Collected data entries –
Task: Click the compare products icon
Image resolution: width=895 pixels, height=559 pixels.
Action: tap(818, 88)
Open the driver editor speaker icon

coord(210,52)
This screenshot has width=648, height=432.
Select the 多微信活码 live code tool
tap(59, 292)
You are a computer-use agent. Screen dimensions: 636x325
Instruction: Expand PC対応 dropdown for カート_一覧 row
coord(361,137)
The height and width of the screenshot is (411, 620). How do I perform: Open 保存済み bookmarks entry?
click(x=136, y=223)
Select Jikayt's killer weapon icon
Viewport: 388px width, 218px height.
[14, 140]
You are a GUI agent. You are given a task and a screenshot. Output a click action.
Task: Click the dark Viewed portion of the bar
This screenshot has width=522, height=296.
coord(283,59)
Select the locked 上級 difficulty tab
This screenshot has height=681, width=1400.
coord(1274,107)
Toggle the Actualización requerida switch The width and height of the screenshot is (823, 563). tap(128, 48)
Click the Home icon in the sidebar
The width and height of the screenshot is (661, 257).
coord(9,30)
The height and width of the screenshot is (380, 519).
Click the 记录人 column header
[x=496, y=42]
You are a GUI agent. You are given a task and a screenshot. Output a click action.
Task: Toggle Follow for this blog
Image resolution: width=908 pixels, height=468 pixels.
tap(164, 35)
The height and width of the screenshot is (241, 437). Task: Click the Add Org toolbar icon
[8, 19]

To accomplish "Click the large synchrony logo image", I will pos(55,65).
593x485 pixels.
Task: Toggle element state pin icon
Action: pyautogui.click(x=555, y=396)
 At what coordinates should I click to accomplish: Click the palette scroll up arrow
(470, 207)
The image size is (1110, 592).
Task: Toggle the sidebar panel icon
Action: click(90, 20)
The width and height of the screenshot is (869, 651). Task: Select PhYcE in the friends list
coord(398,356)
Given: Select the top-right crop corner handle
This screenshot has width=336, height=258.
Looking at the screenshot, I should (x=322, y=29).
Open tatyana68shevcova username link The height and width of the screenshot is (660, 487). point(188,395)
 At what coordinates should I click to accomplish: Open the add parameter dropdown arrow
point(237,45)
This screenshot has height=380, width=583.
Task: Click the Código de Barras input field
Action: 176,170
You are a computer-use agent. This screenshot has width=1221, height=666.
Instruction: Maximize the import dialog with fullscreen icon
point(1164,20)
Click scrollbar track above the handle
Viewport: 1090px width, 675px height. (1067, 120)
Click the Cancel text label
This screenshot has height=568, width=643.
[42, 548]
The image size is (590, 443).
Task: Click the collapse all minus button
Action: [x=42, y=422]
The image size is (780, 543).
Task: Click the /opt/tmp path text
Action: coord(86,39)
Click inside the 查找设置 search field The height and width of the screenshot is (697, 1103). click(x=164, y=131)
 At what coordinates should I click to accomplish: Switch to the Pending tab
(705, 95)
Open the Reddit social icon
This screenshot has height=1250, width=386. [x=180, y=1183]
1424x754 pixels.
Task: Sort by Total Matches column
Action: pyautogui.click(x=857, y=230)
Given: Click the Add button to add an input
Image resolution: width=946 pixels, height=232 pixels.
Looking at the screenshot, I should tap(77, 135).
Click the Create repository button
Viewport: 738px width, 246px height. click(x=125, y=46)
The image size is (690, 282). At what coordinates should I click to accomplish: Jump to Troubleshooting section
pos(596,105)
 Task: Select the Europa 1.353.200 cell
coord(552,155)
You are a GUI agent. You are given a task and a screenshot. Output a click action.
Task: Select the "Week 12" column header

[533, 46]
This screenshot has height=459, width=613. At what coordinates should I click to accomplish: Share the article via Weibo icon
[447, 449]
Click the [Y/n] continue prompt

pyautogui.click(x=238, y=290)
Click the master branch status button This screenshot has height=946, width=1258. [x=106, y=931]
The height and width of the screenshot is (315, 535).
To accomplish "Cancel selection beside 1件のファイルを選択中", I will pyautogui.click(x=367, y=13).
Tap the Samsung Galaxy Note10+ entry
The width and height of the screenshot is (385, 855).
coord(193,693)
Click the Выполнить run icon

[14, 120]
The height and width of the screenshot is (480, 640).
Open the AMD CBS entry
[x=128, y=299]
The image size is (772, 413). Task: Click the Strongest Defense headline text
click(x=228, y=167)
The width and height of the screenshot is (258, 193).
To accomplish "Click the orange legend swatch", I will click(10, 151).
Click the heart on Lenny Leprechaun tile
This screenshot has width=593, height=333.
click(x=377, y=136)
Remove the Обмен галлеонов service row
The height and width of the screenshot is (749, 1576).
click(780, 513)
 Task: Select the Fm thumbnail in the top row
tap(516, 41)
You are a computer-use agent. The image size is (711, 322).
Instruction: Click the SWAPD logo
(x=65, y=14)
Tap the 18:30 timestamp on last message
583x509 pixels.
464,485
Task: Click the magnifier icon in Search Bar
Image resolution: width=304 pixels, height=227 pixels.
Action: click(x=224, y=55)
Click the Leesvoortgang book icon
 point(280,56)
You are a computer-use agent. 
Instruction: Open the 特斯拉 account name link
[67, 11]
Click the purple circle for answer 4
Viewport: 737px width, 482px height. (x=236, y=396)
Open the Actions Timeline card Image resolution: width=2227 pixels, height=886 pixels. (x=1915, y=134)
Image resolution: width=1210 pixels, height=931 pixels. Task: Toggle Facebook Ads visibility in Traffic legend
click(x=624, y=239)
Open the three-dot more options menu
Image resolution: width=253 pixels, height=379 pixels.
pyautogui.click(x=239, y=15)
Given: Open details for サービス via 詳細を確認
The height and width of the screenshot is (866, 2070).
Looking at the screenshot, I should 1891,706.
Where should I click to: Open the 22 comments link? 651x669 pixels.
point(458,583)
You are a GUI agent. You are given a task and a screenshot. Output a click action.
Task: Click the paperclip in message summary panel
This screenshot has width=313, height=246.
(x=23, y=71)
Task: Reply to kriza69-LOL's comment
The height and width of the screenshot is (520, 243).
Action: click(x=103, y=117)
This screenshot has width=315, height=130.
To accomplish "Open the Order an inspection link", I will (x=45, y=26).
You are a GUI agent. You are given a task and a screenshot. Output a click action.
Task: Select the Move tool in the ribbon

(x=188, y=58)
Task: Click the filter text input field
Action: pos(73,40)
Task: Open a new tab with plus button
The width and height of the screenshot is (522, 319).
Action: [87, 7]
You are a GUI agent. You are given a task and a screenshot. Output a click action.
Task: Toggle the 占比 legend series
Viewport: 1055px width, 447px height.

EXERCISE INSTRUCTIONS –
Search the data for the string "message" and copy out every line where it is found.

SOLUTION TO THE PROBLEM –
Tap the 18:30 timestamp on last message
Task: Click the paperclip in message summary panel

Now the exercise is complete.